Il a baptisé sa nouvelle tournée, ‘Raw Youth Collage tour ‘, un périple qui transitait, ce 28 février, par l’Ancienne Belgique de Bruxelles. Initialement prévu au Lotto Arena d’Anvers, ce concert a été transféré à l’Ancienne Belgique. Et il est sold out.

Le supporting act est assuré par la très jolie Martha Da’Ro que l’on avait déjà pu croiser au concert de Mahalia au Botanique. Mieux connue dans l’univers du cinéma, elle a débarqué, un peu par hasard, dans la musique. La jeune Belge aux racines angolaises vient de graver « Cheap Wine & Paris », un Ep 5 titres qui affole la toile.

Tout de noir vêtue, Martha monte sur l’estrade flanquée d’une Djette, comme au Botanique. Si sa musique oscille entre hip hop et soul, tour à tour chaude, enfantine comme celle de Yolandi Visser du band sud-africain Die Antwoord, ou sableuse mais bien maîtrisée, sa voix est plutôt singulière. De son set, on épinglera « Ayuwe » et surtout en final, l’excellent « Fool ». Dommage ces bavardages dans la fosse qui parasitent souvent la prestation des premières parties…
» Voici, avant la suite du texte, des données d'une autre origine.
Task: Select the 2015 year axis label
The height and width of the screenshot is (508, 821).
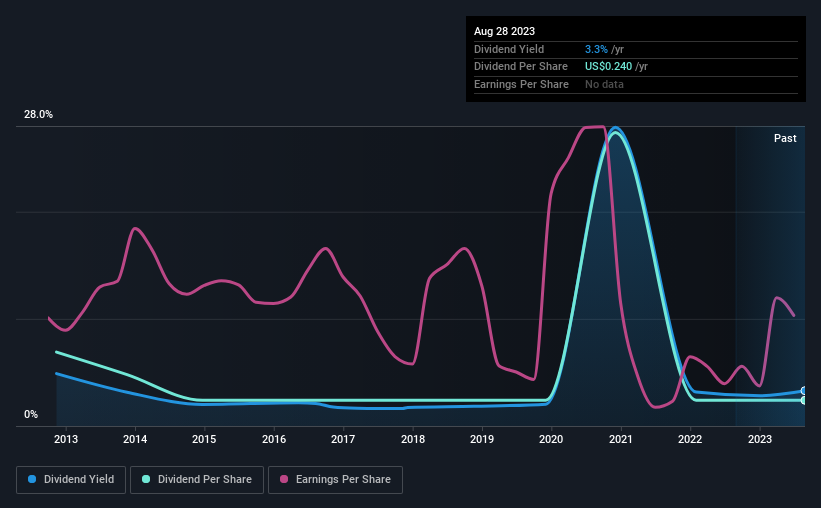Action: pos(204,438)
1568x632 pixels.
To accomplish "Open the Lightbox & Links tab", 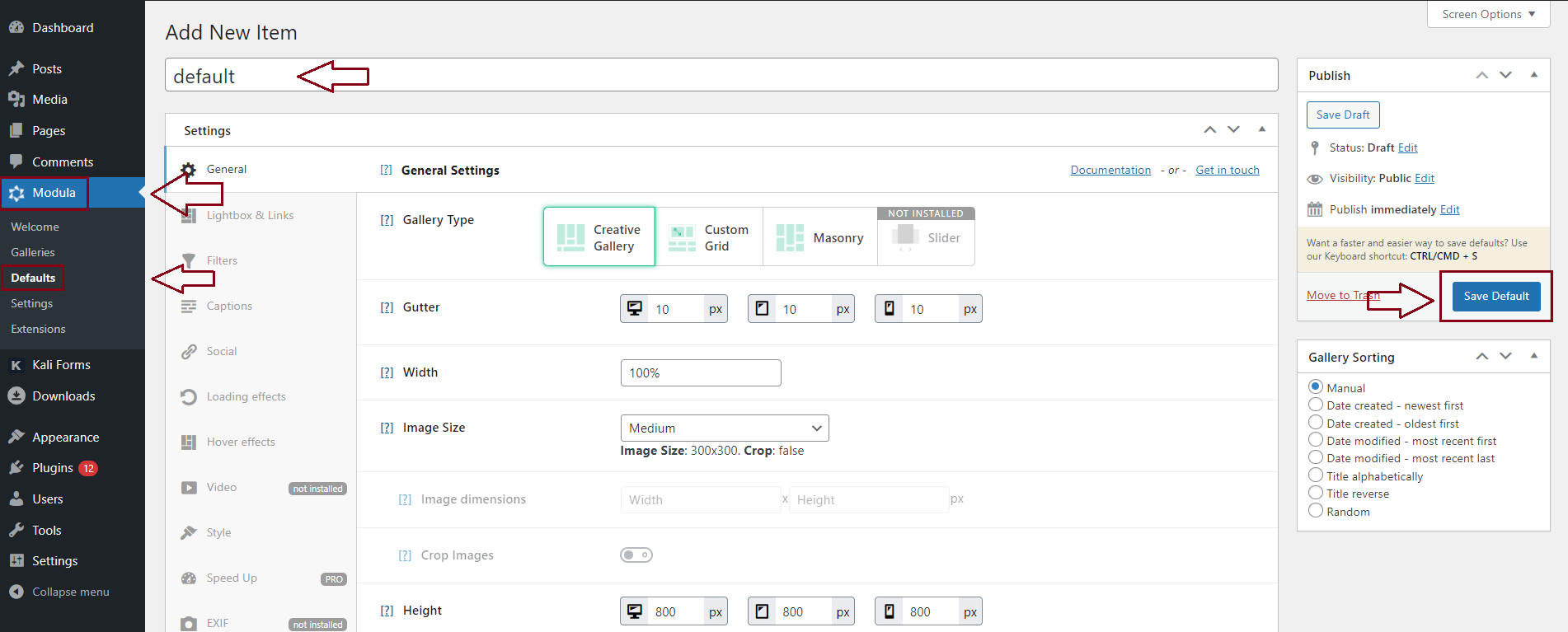I will tap(250, 216).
Setlist : « Summer Blues », « Trippin », « Sugarman », « Ayuwe », « STFU », « Fool ».  

Le décor est cosy et recrée un petit salon sur des toiles tendues. De chaque côté du podium, sont plantés un fauteuil en cuir et un lampadaire vintage, de couleur blanche. La même teinte immaculée que le costard de Mura Masa qui entre alors en scène. Il est soutenu par un bassiste, une guitariste et un drummer, installé en arrière-plan, ainsi que deux chanteuses, plutôt sexy, qui se relaient suivant les morceaux.

« Raw youth collage », titre maître du nouvel LP, ouvre le set. Les interventions à la guitare sont frémissantes. La voix de Mura Musa semble décalée, mais elle assure. Tout au long de « I Don't Think I Can Do This Again », trois faisceaux blancs se focalisent sur chaque gratteur. Alex se révèle un brillant multi-instrumentiste, que ce soit aux claviers, aux percus ou à la six cordes. Noyé sous les feux des projecteurs, il s’accroupit, comme s’il était autour d’un feu de camp scout. La setlist reprend la quasi-totalité des titres du dernier long playing, mais également l’une ou l’autre compo plus ancienne, comme « Nuggets » et « 1 Night ». Des tubes qui mettent le feu aux premiers rangs, constitués essentiellement d’ados boutonneuses, même si les versions proposées sont moins dansantes. Mais ce sont « No Hope Generation » et ses accords de gratte punkysants, « Lotus eater », ainsi que la cover de Foals, « Night swimmer », qui vont constituer les points d’orgue du show. Non seulement Flisss, la vocaliste, a le bon goût d’interactiver auprès de la foule, et notamment tout au long de « Deal Wiv It », mais elle affiche ses étonnantes capacités vocales sur « Teenage Headache Dreams ». Trois titres en rappel, dont l’inévitable « Love$ick ». Finalement, ce soir, l’AB ressemblait plutôt à un vieux club underground londonien…

Setlist : « Raw Youth Collage », « I Don't Think I Can Do This Again », « Nuggets », «1 Night », « Complicated », «No Hope Generation », « Vicarious Living Anthem », «  Doorman (cover Slowthai) », «Deal Wiv It », «In My Mind », « Lotus Eater », «Hell », « Night Swimmers » (cover Foals), « Today », « Live Like We're Dancing », « What If I Go? », « Teenage Headache Dreams ».

Rappel : « Blu », « Love$ick », « Firefly ».